Boeing’s embattled CEO David Calhoun appeared on Capitol Hill last Tuesday where he faced contentious questioning from senators who accused him of putting profits ahead of safety and failing to protect whistleblowers and even grilled him on his salary.
Family members of those killed in two Boeing 737 Max jetliner crashes packed the Senate hearing room, holding up signs bearing the names and pictures of those killed.

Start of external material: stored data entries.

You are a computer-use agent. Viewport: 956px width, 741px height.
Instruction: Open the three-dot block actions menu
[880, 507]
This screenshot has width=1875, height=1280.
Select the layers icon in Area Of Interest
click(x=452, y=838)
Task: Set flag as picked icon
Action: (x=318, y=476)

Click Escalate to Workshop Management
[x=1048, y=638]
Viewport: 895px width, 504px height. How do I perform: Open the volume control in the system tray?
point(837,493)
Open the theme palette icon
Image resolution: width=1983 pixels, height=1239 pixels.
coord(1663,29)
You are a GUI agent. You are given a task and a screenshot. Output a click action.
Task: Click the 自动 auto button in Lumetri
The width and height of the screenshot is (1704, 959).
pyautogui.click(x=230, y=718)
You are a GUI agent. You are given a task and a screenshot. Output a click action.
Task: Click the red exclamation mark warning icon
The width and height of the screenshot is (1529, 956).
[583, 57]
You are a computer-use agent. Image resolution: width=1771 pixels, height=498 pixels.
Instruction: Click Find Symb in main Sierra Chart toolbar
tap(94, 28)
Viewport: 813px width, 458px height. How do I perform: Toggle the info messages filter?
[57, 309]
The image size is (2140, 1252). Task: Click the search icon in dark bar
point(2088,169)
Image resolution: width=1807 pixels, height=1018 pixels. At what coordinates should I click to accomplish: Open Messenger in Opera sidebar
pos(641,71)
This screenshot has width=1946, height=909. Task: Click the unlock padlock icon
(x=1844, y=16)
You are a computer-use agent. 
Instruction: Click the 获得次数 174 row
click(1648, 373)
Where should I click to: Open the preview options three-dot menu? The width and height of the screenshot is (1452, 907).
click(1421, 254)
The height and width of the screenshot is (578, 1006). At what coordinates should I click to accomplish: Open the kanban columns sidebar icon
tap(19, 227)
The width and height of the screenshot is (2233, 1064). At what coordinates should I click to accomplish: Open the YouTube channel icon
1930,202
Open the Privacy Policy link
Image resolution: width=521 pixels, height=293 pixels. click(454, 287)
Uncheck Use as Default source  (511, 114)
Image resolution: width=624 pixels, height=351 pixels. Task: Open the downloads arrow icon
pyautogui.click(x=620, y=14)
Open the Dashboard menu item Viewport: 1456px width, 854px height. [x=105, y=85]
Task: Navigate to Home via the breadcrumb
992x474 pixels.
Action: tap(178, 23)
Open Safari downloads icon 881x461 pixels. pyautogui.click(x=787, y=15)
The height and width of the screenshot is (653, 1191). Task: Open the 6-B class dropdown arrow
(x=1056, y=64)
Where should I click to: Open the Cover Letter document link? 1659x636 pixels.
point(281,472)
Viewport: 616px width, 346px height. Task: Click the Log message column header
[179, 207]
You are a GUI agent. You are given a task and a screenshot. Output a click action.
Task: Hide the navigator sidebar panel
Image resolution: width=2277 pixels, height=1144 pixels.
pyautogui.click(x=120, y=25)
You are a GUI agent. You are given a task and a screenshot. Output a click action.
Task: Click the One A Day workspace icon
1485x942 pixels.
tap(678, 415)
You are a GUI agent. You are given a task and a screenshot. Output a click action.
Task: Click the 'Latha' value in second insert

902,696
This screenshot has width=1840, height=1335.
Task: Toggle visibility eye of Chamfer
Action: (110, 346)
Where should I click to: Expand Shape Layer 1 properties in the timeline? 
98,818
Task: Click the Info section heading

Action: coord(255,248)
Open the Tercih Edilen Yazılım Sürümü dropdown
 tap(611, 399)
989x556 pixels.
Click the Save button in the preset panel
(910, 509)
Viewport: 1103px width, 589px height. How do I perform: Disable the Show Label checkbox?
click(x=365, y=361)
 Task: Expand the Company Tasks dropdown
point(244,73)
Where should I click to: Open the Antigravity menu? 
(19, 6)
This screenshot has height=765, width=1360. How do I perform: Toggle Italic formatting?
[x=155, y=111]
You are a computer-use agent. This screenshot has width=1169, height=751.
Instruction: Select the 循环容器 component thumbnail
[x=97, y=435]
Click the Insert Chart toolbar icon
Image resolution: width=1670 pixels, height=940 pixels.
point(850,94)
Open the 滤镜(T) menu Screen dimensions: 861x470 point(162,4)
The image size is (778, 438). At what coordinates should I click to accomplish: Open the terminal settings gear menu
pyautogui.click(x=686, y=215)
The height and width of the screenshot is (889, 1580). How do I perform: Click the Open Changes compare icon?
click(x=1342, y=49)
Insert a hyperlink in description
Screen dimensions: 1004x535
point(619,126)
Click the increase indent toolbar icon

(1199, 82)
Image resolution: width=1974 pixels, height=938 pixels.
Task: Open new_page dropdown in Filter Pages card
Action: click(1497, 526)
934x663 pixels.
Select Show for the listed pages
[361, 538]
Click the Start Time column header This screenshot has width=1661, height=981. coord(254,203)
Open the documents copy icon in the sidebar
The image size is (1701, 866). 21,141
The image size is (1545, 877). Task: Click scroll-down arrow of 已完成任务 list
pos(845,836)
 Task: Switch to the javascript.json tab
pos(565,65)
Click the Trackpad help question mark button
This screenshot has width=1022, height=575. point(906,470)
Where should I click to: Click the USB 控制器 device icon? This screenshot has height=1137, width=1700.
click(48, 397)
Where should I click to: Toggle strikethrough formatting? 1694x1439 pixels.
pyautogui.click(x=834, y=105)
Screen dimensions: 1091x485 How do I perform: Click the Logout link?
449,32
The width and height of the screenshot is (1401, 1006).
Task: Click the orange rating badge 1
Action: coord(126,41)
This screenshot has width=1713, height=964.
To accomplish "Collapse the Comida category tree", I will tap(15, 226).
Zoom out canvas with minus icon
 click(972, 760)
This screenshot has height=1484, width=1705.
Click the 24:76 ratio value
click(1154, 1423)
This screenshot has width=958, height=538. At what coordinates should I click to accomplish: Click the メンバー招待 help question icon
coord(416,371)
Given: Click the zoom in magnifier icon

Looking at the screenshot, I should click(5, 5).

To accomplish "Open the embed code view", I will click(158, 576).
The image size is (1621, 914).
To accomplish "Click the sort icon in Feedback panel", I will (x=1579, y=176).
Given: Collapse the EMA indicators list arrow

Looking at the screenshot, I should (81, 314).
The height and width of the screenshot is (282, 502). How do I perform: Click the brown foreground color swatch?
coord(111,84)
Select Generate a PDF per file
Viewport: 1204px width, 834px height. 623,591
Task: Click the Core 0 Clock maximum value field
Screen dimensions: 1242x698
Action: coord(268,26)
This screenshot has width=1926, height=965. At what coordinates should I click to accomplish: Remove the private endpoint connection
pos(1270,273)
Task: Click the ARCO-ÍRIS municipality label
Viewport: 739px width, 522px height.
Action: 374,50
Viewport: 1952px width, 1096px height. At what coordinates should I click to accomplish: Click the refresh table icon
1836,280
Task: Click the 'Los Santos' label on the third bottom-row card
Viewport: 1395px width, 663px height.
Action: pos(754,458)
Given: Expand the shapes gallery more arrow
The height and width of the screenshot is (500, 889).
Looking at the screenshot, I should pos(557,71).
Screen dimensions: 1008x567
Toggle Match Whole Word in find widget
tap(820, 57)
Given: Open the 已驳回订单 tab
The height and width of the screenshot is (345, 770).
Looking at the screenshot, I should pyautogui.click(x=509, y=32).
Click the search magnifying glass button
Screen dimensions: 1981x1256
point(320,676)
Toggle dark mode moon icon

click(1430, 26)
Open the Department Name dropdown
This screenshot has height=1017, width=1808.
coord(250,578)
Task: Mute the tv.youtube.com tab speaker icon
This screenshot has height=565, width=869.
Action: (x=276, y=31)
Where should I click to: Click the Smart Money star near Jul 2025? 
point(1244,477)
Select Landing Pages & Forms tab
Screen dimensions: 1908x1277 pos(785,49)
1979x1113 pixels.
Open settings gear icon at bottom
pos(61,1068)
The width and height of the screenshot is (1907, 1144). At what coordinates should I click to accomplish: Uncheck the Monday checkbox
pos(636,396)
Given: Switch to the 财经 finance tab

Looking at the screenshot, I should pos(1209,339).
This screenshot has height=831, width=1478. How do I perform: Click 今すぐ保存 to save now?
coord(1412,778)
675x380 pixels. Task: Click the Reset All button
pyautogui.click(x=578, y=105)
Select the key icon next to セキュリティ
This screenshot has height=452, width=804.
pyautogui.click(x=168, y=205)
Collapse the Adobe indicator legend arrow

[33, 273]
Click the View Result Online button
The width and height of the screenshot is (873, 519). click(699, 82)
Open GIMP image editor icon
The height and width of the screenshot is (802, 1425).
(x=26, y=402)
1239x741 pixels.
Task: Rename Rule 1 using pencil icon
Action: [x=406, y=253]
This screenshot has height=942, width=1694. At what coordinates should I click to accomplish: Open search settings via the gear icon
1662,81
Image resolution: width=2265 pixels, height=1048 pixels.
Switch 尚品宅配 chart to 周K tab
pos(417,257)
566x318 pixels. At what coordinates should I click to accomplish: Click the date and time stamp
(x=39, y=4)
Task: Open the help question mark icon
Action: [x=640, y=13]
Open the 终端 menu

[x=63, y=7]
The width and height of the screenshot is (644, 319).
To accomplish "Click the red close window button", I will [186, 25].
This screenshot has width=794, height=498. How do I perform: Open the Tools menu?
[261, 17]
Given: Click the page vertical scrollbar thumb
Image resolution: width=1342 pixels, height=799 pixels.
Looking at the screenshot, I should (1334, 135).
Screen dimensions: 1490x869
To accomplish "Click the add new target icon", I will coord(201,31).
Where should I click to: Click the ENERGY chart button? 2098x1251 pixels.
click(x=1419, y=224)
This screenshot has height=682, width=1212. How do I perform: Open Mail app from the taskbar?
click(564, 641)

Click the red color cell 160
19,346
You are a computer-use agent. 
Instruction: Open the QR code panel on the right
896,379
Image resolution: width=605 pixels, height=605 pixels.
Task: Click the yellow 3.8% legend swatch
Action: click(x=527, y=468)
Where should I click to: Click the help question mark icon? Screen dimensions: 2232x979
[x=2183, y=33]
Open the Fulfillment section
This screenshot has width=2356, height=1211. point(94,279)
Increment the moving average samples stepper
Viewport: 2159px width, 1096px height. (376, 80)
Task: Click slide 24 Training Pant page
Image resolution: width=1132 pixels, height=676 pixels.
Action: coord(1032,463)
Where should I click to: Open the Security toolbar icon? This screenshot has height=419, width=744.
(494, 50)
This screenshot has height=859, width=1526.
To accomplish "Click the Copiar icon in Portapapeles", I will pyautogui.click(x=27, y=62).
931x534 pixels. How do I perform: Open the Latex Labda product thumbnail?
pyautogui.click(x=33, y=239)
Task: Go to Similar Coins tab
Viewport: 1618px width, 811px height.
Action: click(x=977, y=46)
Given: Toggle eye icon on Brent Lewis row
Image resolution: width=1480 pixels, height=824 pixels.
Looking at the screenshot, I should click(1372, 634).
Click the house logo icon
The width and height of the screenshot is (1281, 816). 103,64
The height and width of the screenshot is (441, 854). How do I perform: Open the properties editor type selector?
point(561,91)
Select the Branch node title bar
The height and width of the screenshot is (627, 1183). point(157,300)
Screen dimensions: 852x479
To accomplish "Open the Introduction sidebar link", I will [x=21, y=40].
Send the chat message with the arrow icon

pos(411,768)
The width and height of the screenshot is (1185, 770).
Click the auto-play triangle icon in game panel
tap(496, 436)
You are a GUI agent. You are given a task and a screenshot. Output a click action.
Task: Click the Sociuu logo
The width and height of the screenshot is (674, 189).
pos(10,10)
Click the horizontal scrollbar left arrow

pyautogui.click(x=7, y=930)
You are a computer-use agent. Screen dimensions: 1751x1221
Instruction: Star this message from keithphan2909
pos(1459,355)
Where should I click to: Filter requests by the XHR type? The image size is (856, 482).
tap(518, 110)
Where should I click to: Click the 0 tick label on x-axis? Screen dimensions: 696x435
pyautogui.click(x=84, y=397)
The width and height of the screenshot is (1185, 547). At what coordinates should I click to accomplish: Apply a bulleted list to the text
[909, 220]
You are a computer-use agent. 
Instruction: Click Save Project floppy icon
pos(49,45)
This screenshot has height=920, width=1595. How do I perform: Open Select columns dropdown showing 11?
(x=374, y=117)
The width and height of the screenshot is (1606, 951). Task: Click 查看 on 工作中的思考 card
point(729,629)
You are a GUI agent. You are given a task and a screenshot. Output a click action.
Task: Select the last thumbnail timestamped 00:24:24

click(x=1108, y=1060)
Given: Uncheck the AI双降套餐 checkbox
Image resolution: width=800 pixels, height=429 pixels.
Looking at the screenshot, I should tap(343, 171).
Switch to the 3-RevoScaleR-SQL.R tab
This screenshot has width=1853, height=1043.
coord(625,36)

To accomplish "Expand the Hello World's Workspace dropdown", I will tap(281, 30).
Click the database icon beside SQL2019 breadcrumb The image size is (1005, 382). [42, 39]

The group at times angrily responded to some of Calhoun’s answers.
In his opening remarks before the Senate Homeland Security Committee’s Permanent Subcommittee on Investigations, Calhoun turned to face the angry crowd to apologize for the grief Boeing caused them and vowed that the company would focus on safety.
Just hours before the hearing, the subcommittee released a report on allegations from another Boeing whistleblower who reported concerns that the company was using defective parts in its 737s.
Calhoun, who is retiring as CEO at the end of the year, faced blistering questioning from subcommittee members, with the harshest coming from Missouri Republican Senator Josh Hawley who repeatedly grilled the CEO about earning $32.8 million in compensation last year.
Hawley accused Calhoun of “strip-mining Boeing” by “cutting corners” and “cutting back jobs” while he attempted to “squeeze every piece of profit” he could from the company.
When Hawley demanded to know why Calhoun had not resigned, the embattled CEO insisted that he was “sticking through this.”
Calhoun told Hawley that he was proud to be the CEO of Boeing and added that he was proud of the employees and the company’s safety record, prompting an incredulous Hawley to ask, “You’re proud of the safety record?”
In his opening statement, subcommittee Chair Richard Blumenthal (D-CT) described last Tuesday’s hearing as “a moment of reckoning” on how the “once iconic company” “lost its way.”
The latest whistleblower, quality assurance investigator Sam Mohawk, told the Senate panel that “nonconforming” parts, including parts that are defective, could be used in the 737 Max jets.
Mohawk also accused Boeing of hiding evidence after the FAA informed the company about a planned inspection of the 737 assembly plant in June of last year.